Point two of the Act pompously gives the Council permission “to make representations [to the Government] on matters relating to Aboriginal and Torres Strait Islander peoples.” Ironically, this narrow proffer renders the whole Act absurdly paradoxical. Not only is it antithetical to its purpose but also an insult to the spirit of reconciliation out of which it grew. The purpose of the Act was to establish an advice Council to the Government composed of Aboriginal and Torres Strait Islander Peoples as equal members of the Australian socio-political environment. In other words, the Council should have been able to make representations to the Government from the perspective of the Aboriginal and Torres Strait Islander peoples on matters relating to the advancement of the Commonwealth of Australia as a whole, not just on matters relating to Aboriginal and Torres Strait Islander peoples, themselves, as outsiders. Restricting their representations to matters concerning only themselves effectively marginalizes the Council in the Government the same way Australia has always marginalized the lives of Aboriginal and Torres Strait Islander Peoples in society. In addition, this limitation on what matters implies that Aboriginals and Torres Strait Islanders only care about those things that directly concern them and not everyone else in Australia, matters such as the economy, foreign policy, technology, and equal rights for all people. When you invite people to join a noble government undertaking, which the Act is, you do it because you respect what they will bring to the whole nation and the advance Australians sing about. This Constitution Alteration Act would have done just the opposite, it would have altered nothing by putting a cheap patch on a proverbial old hole.

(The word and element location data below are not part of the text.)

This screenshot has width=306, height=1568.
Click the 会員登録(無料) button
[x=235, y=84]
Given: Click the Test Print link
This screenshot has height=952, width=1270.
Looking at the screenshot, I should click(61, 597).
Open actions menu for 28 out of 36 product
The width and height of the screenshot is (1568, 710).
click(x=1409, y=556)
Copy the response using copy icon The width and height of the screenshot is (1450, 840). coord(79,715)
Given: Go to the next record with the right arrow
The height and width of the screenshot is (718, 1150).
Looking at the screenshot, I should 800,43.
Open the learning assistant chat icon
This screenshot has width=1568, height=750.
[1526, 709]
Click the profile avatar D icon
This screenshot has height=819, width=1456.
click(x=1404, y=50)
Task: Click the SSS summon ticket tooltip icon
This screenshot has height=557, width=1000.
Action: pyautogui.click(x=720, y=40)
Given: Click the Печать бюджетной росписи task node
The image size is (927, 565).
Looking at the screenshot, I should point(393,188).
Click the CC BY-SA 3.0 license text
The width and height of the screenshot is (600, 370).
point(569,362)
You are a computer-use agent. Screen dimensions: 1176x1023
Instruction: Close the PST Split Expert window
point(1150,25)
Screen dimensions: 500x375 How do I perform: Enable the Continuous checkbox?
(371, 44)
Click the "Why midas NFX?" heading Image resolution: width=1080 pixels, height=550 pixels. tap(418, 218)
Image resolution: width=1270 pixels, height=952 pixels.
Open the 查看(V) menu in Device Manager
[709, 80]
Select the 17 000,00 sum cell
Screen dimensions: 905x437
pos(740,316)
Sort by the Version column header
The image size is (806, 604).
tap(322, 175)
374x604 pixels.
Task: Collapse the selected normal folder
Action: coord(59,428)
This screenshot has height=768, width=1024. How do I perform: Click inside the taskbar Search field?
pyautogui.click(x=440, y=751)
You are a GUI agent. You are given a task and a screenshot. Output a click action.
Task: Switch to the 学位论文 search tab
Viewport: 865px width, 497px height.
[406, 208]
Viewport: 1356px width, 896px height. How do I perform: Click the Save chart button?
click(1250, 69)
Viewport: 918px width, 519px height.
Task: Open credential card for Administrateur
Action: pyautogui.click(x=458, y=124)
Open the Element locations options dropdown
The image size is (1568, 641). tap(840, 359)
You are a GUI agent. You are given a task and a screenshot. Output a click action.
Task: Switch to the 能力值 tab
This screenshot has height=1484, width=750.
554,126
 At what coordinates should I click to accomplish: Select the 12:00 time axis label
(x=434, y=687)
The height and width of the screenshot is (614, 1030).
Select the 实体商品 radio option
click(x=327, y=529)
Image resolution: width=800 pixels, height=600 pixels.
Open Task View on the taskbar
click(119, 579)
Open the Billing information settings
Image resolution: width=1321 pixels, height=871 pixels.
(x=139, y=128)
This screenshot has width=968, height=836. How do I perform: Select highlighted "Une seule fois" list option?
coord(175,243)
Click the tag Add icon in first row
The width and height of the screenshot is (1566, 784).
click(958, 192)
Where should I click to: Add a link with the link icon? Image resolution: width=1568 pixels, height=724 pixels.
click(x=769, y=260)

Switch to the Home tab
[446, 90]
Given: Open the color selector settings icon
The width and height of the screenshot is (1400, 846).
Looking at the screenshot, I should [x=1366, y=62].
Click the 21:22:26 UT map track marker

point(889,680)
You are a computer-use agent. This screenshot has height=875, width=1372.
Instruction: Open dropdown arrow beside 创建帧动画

If point two was an absurd paradox, point three is reprehensible ridicule. It gave the Parliament total control over the Council, “including its composition, functions, powers and procedures.” In other words, the Act invited the Aboriginal and Torres Strait Islander peoples to have a Constitutionally certified “Voice” in the Australian government so that the latter, a democratically elected body, can autocratically stifle it by continuing to tell them legally who they are, what they can and cannot do, and how they are to (not) do it. So, what else is new?